- Ganjevan Location within Iran Ganjevan Location within Ilam Province
- Coordinates: 33°44′49″N 45°58′14″E﻿ / ﻿33.74694°N 45.97056°E
- Country: Iran
- Province: Ilam
- County: Chavar
- District: Buli
- Rural District: Buli

Population (2016)
- • Total: 292
- Time zone: UTC+3:30 (IRST)

= Ganjevan, Ilam =

Village in Ilam province, Iran

Ganjevan (گنجوان) (Note: Also romanized as Ganjevān; also known as Kanjavān) is a village in, and the former capital of, Buli Rural District of Buli District, Chavar County, Ilam province, Iran, serving as capital of the district. The capital of the rural district has been transferred to the village of Chaman-e Seyyed Mohammad.

==Demographics==
===Ethnicity===
The village is mainly populated by Kurds.

===Population===
At the time of the 2006 National Census, the village's population was 349 in 82 households, when it was in Chavar District (Note: Renamed the Central District of Chavar County) of Ilam County.
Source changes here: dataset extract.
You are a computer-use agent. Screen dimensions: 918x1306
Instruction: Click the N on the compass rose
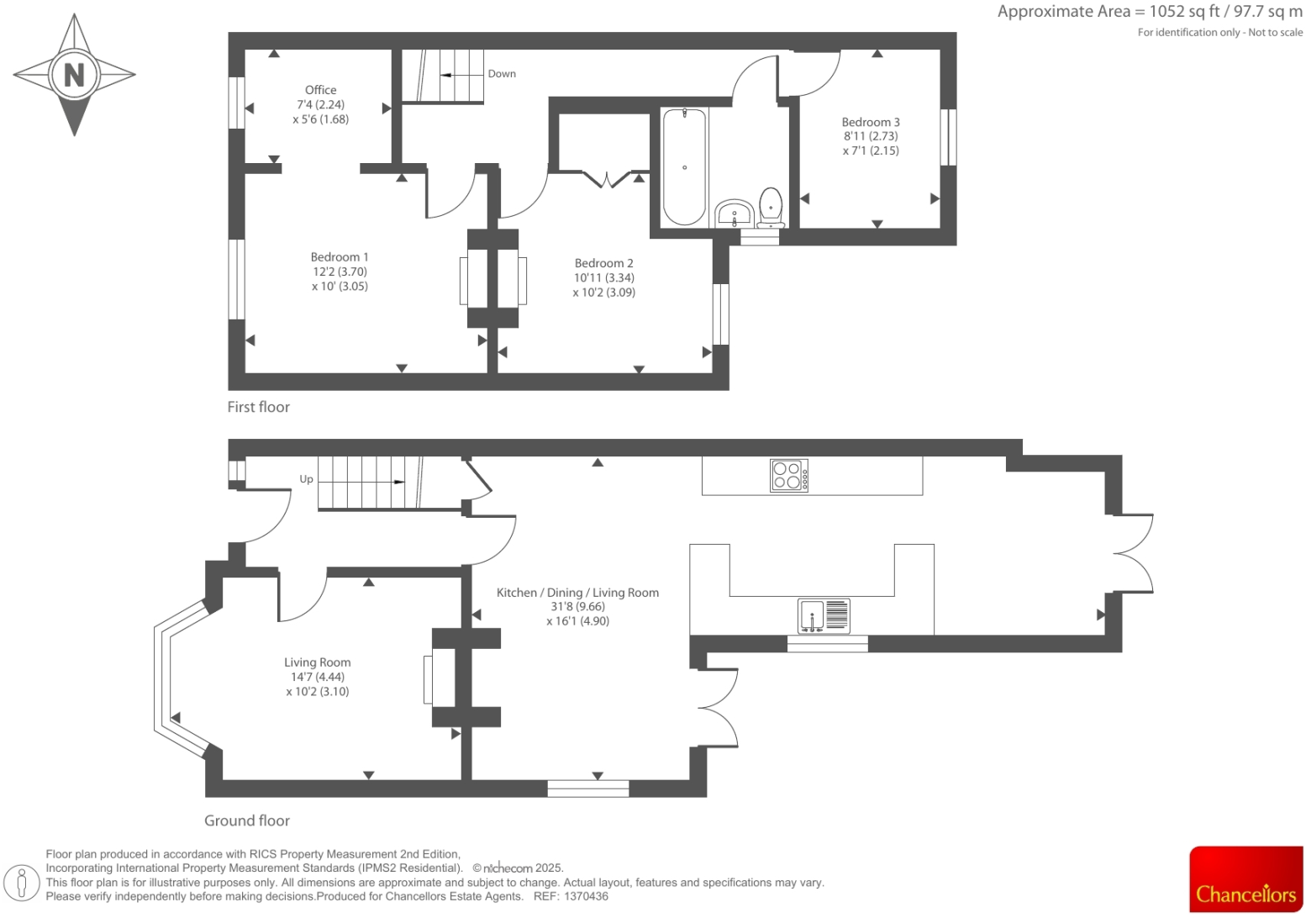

The following census in 2011 counted 378 people in 83 households. The 2016 census measured the population of the village as 292 people in 80 households. It was the most populous village in its rural district.

In 2019, the district was separated from the county in the establishment of Chavar County and renamed the Central District. The rural district was transferred to the new Buli District.